Papatheoridis and colleagues found a strong correlation between fibrosis and HCV RNA levels at 12 months. The HCV RNA level may therefore be a predictive factor of long term outcome after post-transplant HCV infection if it is confirmed that progression of fibrosis is the most important predictor of chronic hepatitis after transplantation.

It has been reported recently that severe initial recurrent hepatitis may be associated with the subsequent development of cirrhosis.8 In this study, the authors found a correlation between the extent of fibrosis at 12 months and a history of previous acute hepatitis, but not with its severity. Larger numbers of patients, longer follow up and a standard definition of severity of acute hepatitis should all contribute to a better understanding of the effect on outcome of early recurrent hepatitis after transplantation.
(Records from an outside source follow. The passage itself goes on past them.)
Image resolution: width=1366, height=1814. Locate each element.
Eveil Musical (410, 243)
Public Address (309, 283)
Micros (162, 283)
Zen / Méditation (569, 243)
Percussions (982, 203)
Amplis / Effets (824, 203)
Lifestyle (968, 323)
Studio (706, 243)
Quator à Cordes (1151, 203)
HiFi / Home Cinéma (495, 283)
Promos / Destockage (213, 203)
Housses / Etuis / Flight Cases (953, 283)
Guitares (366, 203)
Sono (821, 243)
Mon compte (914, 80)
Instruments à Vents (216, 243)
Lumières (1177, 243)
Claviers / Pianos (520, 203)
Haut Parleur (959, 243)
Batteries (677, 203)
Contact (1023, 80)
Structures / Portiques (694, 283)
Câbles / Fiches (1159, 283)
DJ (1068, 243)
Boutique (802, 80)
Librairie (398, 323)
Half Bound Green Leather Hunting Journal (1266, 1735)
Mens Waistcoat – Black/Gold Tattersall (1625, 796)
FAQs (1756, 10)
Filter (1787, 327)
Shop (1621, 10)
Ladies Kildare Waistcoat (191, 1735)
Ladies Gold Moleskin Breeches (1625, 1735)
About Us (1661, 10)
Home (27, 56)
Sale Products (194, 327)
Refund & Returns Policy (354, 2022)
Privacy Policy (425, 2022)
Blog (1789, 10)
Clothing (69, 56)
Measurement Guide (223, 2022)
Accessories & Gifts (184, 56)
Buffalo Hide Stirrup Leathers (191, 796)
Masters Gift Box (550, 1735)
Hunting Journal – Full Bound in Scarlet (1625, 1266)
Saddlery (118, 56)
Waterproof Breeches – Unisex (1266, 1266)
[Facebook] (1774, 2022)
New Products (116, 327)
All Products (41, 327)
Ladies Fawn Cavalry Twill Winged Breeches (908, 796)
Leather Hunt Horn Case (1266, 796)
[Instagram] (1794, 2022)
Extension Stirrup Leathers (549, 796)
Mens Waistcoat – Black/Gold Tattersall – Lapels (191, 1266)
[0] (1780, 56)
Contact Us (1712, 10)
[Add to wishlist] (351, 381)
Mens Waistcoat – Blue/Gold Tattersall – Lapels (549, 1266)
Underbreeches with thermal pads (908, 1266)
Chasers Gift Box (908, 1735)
If the occurrence of symptomatic acute hepatitis does influence the histological outcome, then early antiviral treatment may be beneficial.

In conclusion, although the cumulative five year survival of HCV positive recipients seems to be similar to that of liver transplant patients without HCV infection, the large number of patients with progressive HCV related graft damage suggests that a longer follow up period may impact negatively both on graft and patient survival. The management of hepatitis C after liver transplantation has therefore become a very important issue, as has the composition of the optimal immunosuppressive regimen.